# [Brief]
Every entry must be duplicated precisely as written.

# [Working data]

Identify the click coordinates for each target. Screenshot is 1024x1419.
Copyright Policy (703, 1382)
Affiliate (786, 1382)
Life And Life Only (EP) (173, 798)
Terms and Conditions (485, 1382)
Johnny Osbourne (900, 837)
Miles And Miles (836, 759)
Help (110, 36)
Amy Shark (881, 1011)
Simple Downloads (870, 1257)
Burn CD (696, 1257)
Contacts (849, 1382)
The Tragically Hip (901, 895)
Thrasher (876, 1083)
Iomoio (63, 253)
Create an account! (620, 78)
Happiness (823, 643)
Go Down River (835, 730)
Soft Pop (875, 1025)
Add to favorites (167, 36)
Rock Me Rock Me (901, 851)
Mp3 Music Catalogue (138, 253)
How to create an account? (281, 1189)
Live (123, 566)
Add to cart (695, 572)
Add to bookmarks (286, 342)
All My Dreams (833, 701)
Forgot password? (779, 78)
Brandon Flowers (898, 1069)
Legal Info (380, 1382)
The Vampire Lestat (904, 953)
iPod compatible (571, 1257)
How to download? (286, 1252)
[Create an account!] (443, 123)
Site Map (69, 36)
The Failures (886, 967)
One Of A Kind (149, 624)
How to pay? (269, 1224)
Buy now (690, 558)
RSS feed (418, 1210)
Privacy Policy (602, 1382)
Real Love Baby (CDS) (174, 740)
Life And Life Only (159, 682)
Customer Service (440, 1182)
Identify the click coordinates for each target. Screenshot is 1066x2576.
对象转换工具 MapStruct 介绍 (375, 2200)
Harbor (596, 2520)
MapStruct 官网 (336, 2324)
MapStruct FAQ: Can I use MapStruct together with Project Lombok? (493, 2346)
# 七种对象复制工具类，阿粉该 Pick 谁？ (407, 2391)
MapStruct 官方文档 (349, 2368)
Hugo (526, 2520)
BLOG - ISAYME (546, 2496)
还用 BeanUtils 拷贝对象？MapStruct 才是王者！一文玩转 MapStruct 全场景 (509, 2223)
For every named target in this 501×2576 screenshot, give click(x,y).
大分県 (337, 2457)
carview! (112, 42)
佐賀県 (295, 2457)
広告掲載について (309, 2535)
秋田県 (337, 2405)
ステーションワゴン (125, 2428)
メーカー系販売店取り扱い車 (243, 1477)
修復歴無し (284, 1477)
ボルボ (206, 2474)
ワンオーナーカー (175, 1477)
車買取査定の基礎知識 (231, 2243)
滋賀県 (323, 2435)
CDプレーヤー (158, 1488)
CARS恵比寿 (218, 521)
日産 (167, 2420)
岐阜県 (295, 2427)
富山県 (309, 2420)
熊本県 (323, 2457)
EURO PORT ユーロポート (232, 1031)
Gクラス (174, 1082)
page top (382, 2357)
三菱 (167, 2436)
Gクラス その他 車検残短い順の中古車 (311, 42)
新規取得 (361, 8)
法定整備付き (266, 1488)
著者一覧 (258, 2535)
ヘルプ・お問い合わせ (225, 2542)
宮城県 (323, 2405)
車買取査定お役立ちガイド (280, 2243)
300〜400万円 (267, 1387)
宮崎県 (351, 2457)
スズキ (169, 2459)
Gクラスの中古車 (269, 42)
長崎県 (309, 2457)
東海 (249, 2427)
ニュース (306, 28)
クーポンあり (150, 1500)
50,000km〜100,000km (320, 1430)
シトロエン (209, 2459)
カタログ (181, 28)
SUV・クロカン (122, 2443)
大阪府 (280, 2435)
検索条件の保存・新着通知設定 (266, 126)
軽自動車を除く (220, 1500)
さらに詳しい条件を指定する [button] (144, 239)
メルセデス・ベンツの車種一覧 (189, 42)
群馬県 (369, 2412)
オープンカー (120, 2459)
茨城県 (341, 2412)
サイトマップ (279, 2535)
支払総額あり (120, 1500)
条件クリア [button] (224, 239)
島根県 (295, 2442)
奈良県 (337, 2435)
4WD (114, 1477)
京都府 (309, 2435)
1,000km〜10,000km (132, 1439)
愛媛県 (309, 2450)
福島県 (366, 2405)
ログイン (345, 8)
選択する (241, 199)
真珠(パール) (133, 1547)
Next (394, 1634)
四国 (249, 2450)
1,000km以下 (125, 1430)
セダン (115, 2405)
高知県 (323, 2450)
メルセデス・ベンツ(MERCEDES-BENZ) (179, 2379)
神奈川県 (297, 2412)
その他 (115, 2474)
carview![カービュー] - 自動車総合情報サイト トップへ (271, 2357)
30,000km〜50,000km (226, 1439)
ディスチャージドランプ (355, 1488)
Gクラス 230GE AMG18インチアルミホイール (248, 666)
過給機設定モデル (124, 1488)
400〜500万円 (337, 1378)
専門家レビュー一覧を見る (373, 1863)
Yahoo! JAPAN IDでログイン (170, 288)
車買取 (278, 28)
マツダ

# [Exercise response]
Identify the click coordinates for each target. Screenshot is 1024x1419.
Copyright Policy (703, 1382)
Affiliate (786, 1382)
Life And Life Only (EP) (173, 798)
Terms and Conditions (485, 1382)
Johnny Osbourne (900, 837)
Miles And Miles (836, 759)
Help (110, 36)
Amy Shark (881, 1011)
Simple Downloads (870, 1257)
Burn CD (696, 1257)
Contacts (849, 1382)
The Tragically Hip (901, 895)
Thrasher (876, 1083)
Iomoio (63, 253)
Create an account! (620, 78)
Happiness (823, 643)
Go Down River (835, 730)
Soft Pop (875, 1025)
Add to favorites (167, 36)
Rock Me Rock Me (901, 851)
Mp3 Music Catalogue (138, 253)
How to create an account? (281, 1189)
Live (123, 566)
Add to cart (695, 572)
Add to bookmarks (286, 342)
All My Dreams (833, 701)
Forgot password? (779, 78)
Brandon Flowers (898, 1069)
Legal Info (380, 1382)
The Vampire Lestat (904, 953)
iPod compatible (571, 1257)
How to download? (286, 1252)
[Create an account!] (443, 123)
Site Map (69, 36)
The Failures (886, 967)
One Of A Kind (149, 624)
How to pay? (269, 1224)
Buy now (690, 558)
RSS feed (418, 1210)
Privacy Policy (602, 1382)
Real Love Baby (CDS) (174, 740)
Life And Life Only (159, 682)
Customer Service (440, 1182)
Identify the click coordinates for each target. Screenshot is 1066x2576.
对象转换工具 MapStruct 介绍 (375, 2200)
Harbor (596, 2520)
MapStruct 官网 (336, 2324)
MapStruct FAQ: Can I use MapStruct together with Project Lombok? (493, 2346)
# 七种对象复制工具类，阿粉该 Pick 谁？ (407, 2391)
MapStruct 官方文档 (349, 2368)
Hugo (526, 2520)
BLOG - ISAYME (546, 2496)
还用 BeanUtils 拷贝对象？MapStruct 才是王者！一文玩转 MapStruct 全场景 (509, 2223)
For every named target in this 501×2576 screenshot, give click(x,y).
大分県 (337, 2457)
carview! (112, 42)
佐賀県 (295, 2457)
広告掲載について (309, 2535)
秋田県 (337, 2405)
ステーションワゴン (125, 2428)
メーカー系販売店取り扱い車 (243, 1477)
修復歴無し (284, 1477)
ボルボ (206, 2474)
ワンオーナーカー (175, 1477)
車買取査定の基礎知識 (231, 2243)
滋賀県 (323, 2435)
CDプレーヤー (158, 1488)
CARS恵比寿 (218, 521)
日産 (167, 2420)
岐阜県 (295, 2427)
富山県 (309, 2420)
熊本県 (323, 2457)
EURO PORT ユーロポート (232, 1031)
Gクラス (174, 1082)
page top (382, 2357)
三菱 (167, 2436)
Gクラス その他 車検残短い順の中古車 (311, 42)
新規取得 (361, 8)
法定整備付き (266, 1488)
著者一覧 (258, 2535)
ヘルプ・お問い合わせ (225, 2542)
宮城県 (323, 2405)
車買取査定お役立ちガイド (280, 2243)
300〜400万円 (267, 1387)
宮崎県 (351, 2457)
スズキ (169, 2459)
Gクラスの中古車 (269, 42)
長崎県 (309, 2457)
東海 (249, 2427)
ニュース (306, 28)
クーポンあり (150, 1500)
50,000km〜100,000km (320, 1430)
シトロエン (209, 2459)
カタログ (181, 28)
SUV・クロカン (122, 2443)
大阪府 (280, 2435)
検索条件の保存・新着通知設定 (266, 126)
軽自動車を除く (220, 1500)
さらに詳しい条件を指定する [button] (144, 239)
メルセデス・ベンツの車種一覧 (189, 42)
群馬県 (369, 2412)
オープンカー (120, 2459)
茨城県 (341, 2412)
サイトマップ (279, 2535)
支払総額あり (120, 1500)
条件クリア [button] (224, 239)
島根県 (295, 2442)
奈良県 (337, 2435)
4WD (114, 1477)
京都府 (309, 2435)
1,000km〜10,000km (132, 1439)
愛媛県 (309, 2450)
福島県 (366, 2405)
ログイン (345, 8)
選択する (241, 199)
真珠(パール) (133, 1547)
Next (394, 1634)
四国 (249, 2450)
1,000km以下 (125, 1430)
セダン (115, 2405)
高知県 (323, 2450)
メルセデス・ベンツ(MERCEDES-BENZ) (179, 2379)
神奈川県 (297, 2412)
その他 (115, 2474)
carview![カービュー] - 自動車総合情報サイト トップへ (271, 2357)
30,000km〜50,000km (226, 1439)
ディスチャージドランプ (355, 1488)
Gクラス 230GE AMG18インチアルミホイール (248, 666)
過給機設定モデル (124, 1488)
400〜500万円 (337, 1378)
専門家レビュー一覧を見る (373, 1863)
Yahoo! JAPAN IDでログイン (170, 288)
車買取 (278, 28)
マツダ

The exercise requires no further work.